== Segment start ==

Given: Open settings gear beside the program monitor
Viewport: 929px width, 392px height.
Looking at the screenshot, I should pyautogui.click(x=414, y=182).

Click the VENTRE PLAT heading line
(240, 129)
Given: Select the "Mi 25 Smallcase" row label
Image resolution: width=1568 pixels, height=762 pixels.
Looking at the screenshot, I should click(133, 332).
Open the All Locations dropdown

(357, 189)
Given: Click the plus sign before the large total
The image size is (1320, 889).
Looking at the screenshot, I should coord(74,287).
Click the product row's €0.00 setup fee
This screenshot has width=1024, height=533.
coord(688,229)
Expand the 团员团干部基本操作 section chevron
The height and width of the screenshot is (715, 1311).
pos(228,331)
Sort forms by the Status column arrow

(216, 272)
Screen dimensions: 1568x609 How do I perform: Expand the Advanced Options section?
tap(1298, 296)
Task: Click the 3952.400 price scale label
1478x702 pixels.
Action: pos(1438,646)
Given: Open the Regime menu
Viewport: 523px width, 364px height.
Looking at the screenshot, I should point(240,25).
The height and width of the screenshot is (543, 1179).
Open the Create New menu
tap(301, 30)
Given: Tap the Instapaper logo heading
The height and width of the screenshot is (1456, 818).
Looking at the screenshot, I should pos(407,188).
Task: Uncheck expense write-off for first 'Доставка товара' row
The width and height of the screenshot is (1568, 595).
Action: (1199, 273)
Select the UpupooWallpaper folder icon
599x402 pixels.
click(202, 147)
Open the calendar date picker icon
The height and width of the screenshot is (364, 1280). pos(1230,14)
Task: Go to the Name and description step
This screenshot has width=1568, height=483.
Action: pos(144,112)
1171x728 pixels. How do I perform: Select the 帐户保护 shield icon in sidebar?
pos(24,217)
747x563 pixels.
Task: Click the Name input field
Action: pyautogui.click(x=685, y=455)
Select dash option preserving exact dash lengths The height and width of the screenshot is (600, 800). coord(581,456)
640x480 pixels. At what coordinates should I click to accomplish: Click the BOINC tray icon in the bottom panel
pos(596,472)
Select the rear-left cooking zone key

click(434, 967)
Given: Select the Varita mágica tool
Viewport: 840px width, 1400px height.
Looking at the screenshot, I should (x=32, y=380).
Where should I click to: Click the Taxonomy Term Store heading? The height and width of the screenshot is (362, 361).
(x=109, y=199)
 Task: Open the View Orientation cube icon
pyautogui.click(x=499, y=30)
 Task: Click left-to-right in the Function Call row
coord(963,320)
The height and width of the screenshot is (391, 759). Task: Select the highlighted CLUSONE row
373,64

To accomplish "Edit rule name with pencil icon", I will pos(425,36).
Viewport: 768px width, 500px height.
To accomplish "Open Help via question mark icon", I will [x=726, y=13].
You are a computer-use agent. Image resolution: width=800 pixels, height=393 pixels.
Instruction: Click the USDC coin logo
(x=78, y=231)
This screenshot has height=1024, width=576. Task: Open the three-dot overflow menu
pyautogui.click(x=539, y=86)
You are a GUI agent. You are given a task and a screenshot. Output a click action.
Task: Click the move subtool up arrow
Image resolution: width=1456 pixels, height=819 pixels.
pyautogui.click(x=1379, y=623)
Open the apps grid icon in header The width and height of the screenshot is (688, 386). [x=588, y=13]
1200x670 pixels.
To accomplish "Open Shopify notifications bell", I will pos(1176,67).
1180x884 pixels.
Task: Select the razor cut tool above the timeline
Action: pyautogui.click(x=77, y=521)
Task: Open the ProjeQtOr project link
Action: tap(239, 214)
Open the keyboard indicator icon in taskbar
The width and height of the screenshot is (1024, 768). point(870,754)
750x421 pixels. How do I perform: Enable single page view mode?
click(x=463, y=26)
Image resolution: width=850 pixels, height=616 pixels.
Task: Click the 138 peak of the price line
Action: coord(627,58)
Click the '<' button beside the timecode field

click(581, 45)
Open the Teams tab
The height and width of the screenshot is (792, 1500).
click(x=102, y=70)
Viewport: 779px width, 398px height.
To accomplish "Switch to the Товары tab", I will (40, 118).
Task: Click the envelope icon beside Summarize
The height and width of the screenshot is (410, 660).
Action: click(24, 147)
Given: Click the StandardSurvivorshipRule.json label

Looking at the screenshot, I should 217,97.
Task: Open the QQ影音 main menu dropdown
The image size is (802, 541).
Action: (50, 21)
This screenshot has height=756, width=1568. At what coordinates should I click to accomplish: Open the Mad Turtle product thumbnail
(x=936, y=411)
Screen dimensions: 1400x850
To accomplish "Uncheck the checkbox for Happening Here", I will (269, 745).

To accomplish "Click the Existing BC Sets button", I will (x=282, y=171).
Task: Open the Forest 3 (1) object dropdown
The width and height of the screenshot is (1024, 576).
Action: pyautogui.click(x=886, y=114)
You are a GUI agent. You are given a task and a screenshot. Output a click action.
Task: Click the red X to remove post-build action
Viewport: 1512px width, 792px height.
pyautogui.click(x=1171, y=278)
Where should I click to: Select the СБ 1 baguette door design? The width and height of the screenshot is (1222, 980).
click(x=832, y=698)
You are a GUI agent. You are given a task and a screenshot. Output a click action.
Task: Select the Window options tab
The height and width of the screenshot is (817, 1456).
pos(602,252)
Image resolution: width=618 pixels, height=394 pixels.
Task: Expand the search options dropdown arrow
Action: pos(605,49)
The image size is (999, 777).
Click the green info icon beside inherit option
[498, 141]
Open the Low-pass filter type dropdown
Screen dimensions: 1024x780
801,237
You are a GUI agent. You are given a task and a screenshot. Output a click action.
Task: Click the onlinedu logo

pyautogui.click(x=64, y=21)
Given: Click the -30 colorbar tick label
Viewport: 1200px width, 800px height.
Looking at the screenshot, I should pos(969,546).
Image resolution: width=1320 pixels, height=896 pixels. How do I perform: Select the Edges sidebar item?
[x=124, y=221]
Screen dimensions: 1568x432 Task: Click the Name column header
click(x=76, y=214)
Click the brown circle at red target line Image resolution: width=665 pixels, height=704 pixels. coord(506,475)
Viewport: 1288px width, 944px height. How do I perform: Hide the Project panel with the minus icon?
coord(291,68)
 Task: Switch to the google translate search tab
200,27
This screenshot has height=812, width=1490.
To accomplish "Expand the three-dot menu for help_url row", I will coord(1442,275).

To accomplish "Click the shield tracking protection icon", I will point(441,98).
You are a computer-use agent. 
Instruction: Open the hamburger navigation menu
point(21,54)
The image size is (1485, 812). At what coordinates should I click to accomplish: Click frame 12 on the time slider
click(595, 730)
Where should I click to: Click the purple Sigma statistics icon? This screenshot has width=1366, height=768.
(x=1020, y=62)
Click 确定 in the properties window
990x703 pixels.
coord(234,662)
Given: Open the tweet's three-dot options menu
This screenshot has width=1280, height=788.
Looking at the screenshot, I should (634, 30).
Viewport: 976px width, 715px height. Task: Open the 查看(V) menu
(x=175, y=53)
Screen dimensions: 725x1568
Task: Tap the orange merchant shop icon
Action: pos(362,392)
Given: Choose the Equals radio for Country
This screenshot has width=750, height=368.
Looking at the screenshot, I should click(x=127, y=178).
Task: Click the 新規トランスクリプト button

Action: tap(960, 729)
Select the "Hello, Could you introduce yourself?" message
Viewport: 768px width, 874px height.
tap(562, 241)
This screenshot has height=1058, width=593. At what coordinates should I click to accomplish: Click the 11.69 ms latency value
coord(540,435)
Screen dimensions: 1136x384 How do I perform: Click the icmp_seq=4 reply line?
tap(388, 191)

== Segment end ==

■ TASK STATEMENT ■
Report each line of the material in which the string "computer" occurs.

■ ANSWER FOR THE TASK ■
You are a computer-use agent. Image resolution: width=800 pixels, height=393 pixels.
You are a computer-use agent. 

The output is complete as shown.